**PROBLEM DETAILS**
Beginning with the line that holds "901x1016 pixels. At", copy each line to the end of the records exactly, except the pictures.

[[ SUPPLIED DATA, beginning ]]

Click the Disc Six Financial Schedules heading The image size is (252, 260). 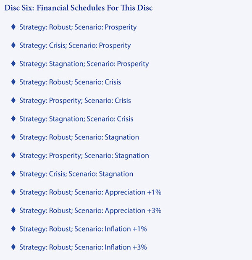point(79,8)
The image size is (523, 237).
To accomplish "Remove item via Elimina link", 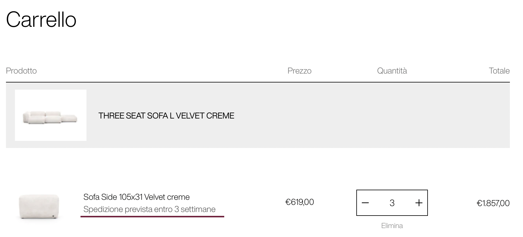I will point(392,226).
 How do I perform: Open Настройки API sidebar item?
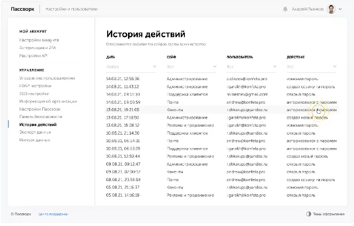(34, 55)
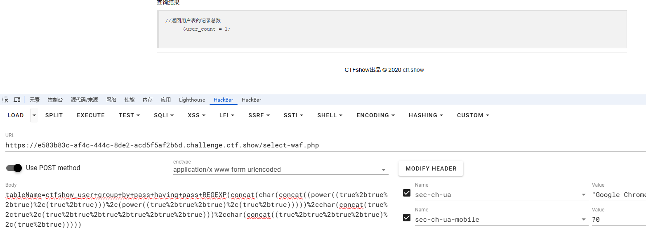Disable the Use POST method switch

(14, 168)
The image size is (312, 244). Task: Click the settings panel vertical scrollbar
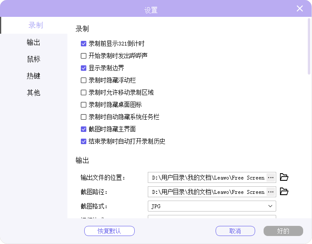[x=309, y=46]
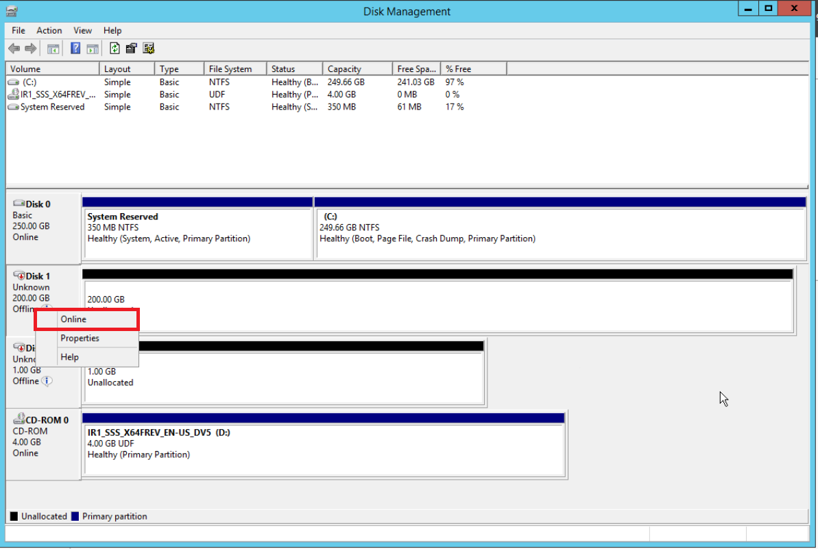Open the File menu

(x=19, y=31)
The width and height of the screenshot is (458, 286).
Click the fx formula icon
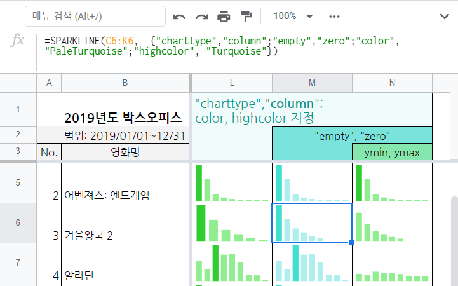point(18,41)
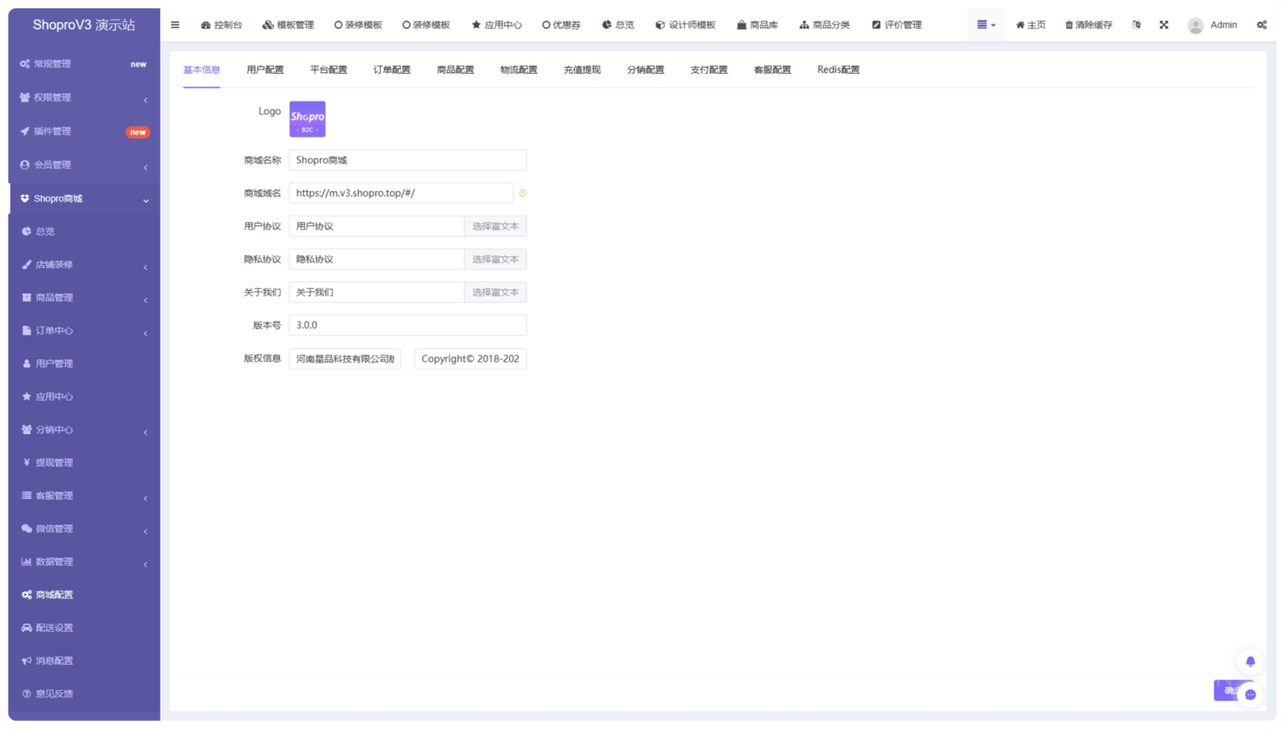Click 选择富文本 button for 用户协议
This screenshot has height=729, width=1285.
click(495, 227)
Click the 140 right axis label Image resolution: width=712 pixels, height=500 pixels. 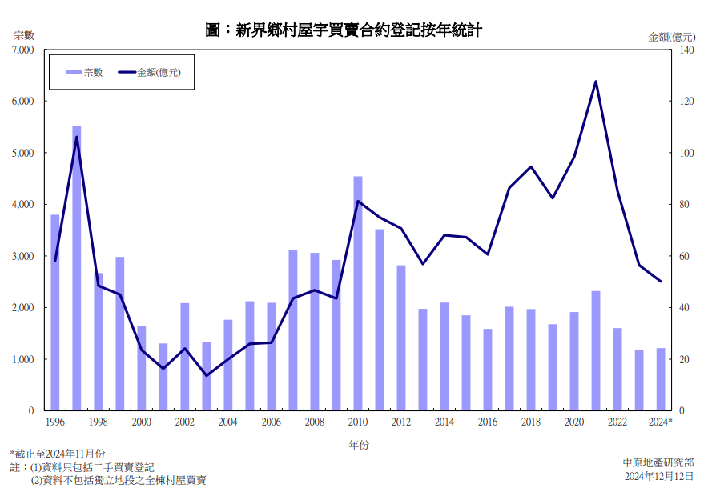pyautogui.click(x=686, y=50)
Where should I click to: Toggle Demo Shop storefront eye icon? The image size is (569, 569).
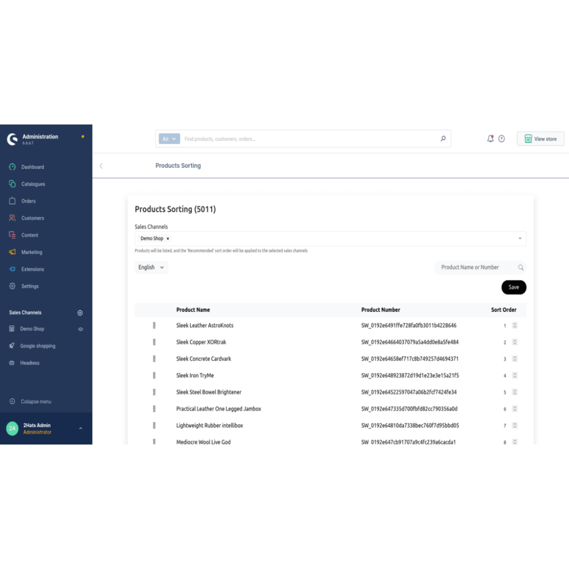(80, 329)
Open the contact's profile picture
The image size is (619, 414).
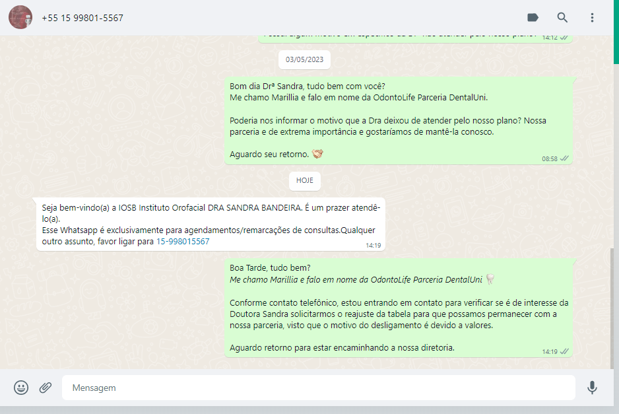tap(20, 17)
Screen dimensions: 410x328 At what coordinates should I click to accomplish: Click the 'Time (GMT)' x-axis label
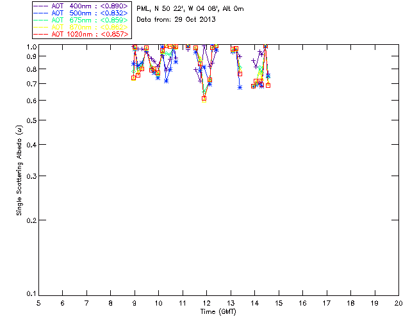218,311
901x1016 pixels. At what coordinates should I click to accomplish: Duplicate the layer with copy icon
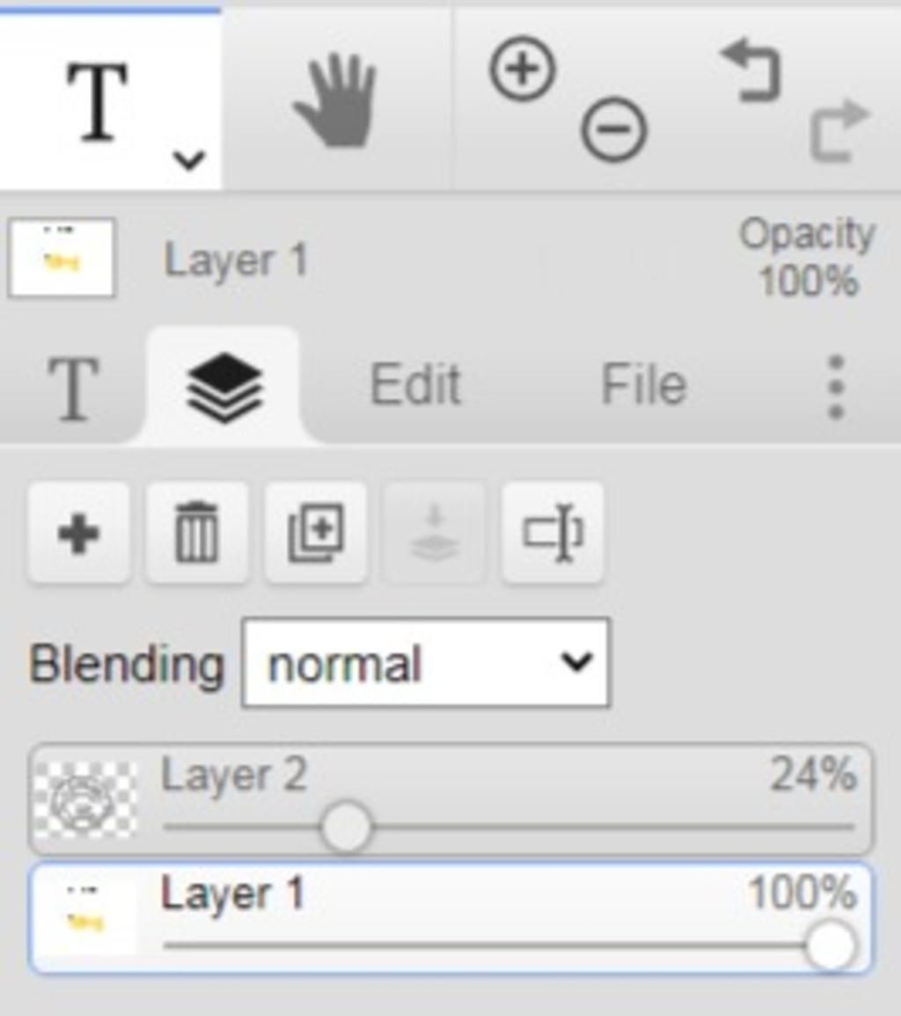coord(316,533)
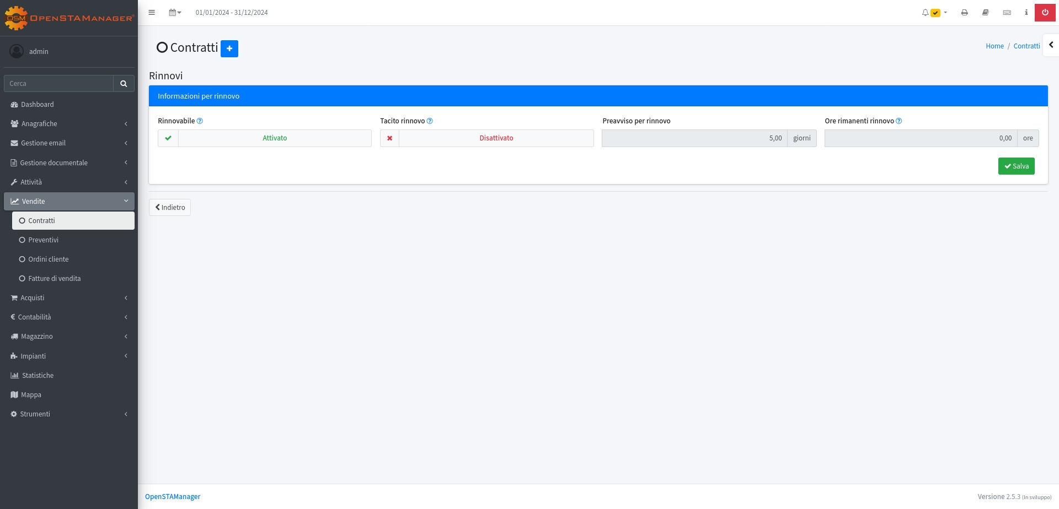This screenshot has height=509, width=1059.
Task: Click the Home breadcrumb link
Action: 994,46
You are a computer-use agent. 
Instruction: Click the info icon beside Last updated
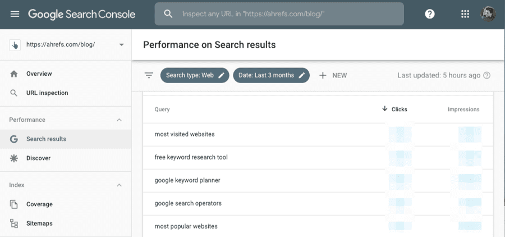click(x=486, y=75)
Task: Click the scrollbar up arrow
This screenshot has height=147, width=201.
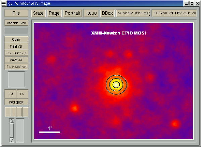Action: [12, 121]
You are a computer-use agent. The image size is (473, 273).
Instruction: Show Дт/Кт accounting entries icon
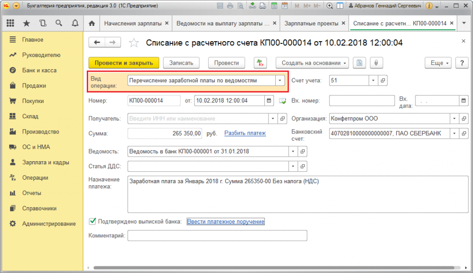click(x=260, y=63)
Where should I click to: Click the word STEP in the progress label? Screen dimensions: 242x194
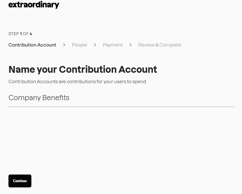[14, 34]
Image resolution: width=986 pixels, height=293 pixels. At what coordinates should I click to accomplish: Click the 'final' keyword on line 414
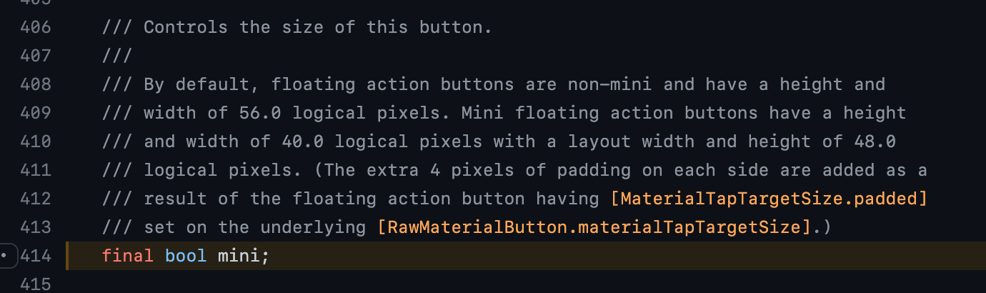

[[ SUPPLIED DATA, end ]]

**EXPECTED OUTPUT**
901x1016 pixels. At what coordinates should I click to accomplish: Duplicate the layer with copy icon
coord(316,533)
This screenshot has height=509, width=1059.
Task: Click the Home breadcrumb link
Action: 994,46
You are a computer-use agent. 
Instruction: Click the info icon beside Last updated
click(x=486, y=75)
Task: Click the scrollbar up arrow
This screenshot has height=147, width=201.
Action: [12, 121]
You are a computer-use agent. The image size is (473, 273).
Instruction: Show Дт/Кт accounting entries icon
click(x=260, y=63)
Where should I click to: Click the word STEP in the progress label? Screen dimensions: 242x194
[14, 34]
Image resolution: width=986 pixels, height=293 pixels. At what coordinates should I click to accomplish: Click the 'final' keyword on line 414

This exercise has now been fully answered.